チームで相談の結果、「シールをつくってもらう代わりに清掃範囲を拡大したい」という、ある意味で「ちゃぶ台返し」となる提案をクラスみんなに伝えることに。そうじさんは「自分にやらせてほしい」と名乗り出て、クラスみんなの前で説明します。自分が一度よくよく考え主張したことを翻すために、事情を順序立てて説明し、頭を下げてお願いすることは、私たち大人であってもそうそう簡単ではありません。そんなそうじさんたちアイテムチームの真摯な提案に、他のみんなは気持ちよく賛同してくれました。

考察

地域と関わり合う中で、「実践力」は育まれる。

私たち博報財団こども研究所は、授業の実践を通して、地域と関わり合う学びの中でも「地域と関わるイベントやプロジェクトをゼロから創る学び」こそ、実践力を育むのに大きな効果を発揮するのではないかと考えています。
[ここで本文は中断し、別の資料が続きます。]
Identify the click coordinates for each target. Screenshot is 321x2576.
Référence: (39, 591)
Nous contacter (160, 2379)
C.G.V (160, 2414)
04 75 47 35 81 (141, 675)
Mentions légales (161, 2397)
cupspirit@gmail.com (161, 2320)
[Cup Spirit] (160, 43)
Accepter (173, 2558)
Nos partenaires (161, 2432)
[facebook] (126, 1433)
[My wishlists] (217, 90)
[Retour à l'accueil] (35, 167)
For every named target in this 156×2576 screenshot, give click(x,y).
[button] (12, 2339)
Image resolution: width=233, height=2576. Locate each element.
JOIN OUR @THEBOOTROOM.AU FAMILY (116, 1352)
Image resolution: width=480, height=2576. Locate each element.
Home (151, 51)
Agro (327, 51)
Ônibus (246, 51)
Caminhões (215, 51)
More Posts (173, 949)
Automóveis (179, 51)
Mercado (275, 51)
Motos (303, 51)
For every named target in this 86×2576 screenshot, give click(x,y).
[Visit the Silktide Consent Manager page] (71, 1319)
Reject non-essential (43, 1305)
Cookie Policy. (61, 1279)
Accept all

しっかりと全体の見通しを立てて、計画し、準備する。けれども、実際に社会・地域に飛び込んでいくと、予想もしなかったことが起こる。

自分の頭の中や教室の中だけで考えていたことを超える事態に、その場で柔軟に対応しなければいけない。クラスの仲間や地域の人々と話し合いながら、想定外の展開に対応していく。そうした体験を通して、「教室外の現実の問題も他者との対話を通して解決できるような実践力」「社会の中で生きる力」は育まれていくのではないでしょうか。

やるべきこと・必要なモノ・役割分担などを視覚化しながら整理していく「ウェビング法」で大会全体の見通しを立てる。
最終的に設定された清掃範囲。「保坂シール印刷」を含み、かつ、掃除がきちんとやりきれる範囲を企画チームが検証して設定。
地域に飛び込み、「想定外の壁」に挑む体験が、実社会を生きる力、「実践力」を育てる。